Noted, thanks for the suggestion

Seirdy · 24 May 2023 23:14

Regarding heuristics to detect blogs, here are some positive signals:

Website technology fingerprinting. There are tons and tons of open-source OSINT tools to do this, for reference. If you detect that a website uses, say, Ghost or Blogger, you can increase its “probably a blog” score.
Feed detection. Websites with RSS/Atom/WebSub/JSON feeds are more likely to be blogs.
Open Graph “article” metadata.
schema.org metadata indicating a “BlogPosting” or “Article” type. Blogger uses Microdata syntax for this; WordPress often uses JSON-LD.
Microformats (legacy microformats and/or microformats2).
Whether it triggers “reader mode” heuristics in a reader mode implementation. Readability and DOM-Distiller have several open-source implementations in multiple programming languages.
Existing directories. Search My Site and Brave’s “tech blogs” goggle are two public directories of blogs used by blog-focused search engines, which you could use as a starting point.

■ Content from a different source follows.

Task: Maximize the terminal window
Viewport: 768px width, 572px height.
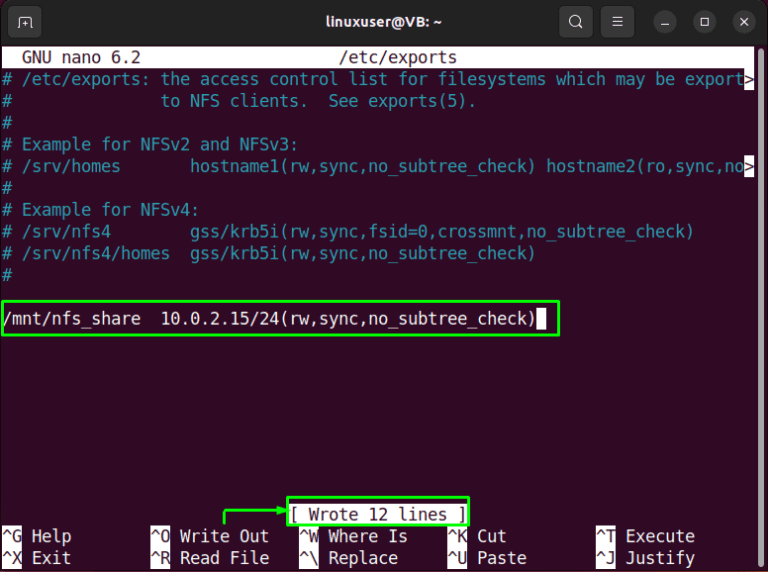Action: [705, 21]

The best engine in this space is Marginalia. It might be worth reaching out to see if Viktor wants to share.

Josh · 25 May 2023 08:42

Thanks for these, for the moment we’re looking for feedback on the functionality as it stands, so all and any would be appreciated, including anything that looks off

vlofgren · 2 July 2023 10:46

FWIW; like 80% of the secret sauce for Marginalia Search’s ability is in the ranking algorithm, which basically sticks explore2.marginalia.nu’s data set into personalized pagerank and seeds it with a small curated list of websites with nice vibes.

I’ve added fingerprinting very recently and it works really well too, especially in combination with requiring few script tags and a high ratio of text to markup.

If you do a Marginalia search for like ‘generator:hugo q<2’ you get almost entirely blogs. Even if you set the filter to ‘no ranking’ and add ‘rank>200’ to neuter the effect of the ranking algorithm, precision is very high. This can be contrasted with ‘js:true q<2 rank<20’ which is just some-but-low-js websites with a low rank; both have a very indie vibe but the latter is mostly due to the ranking algorithm.

Everyone seems to use microformats, opengraph and other semantic formats these days; it appears to be included in popular SEO guides so it’s like fleas on a stray dog. Hasn’t proven super good at differentiating blogs from commercial websites. If anything, the best quality heuristic I’ve found is noncompliance with popular SEO advice.

Seirdy · 22 July 2023 21:37

I’d distinguish typical SEO advice from basic search-engine compatibility. Lots of people with static site generators use templates that offer structured data. I wouldn’t penalize use of semantic markup if the site seems hand-made: it being generated by a static-site generator, lacking JavaScript, or having less-common vocabulary (i.e. something besides schema.org or ogp.me) could be possible indicators, as well as having an unusual fingerprint.

Seirdy · 22 July 2023 21:42

Full disclosure: I’m hella biased, as my own website heavily uses Microdata and Microformats but is statically-generated with Hugo, with my own templates.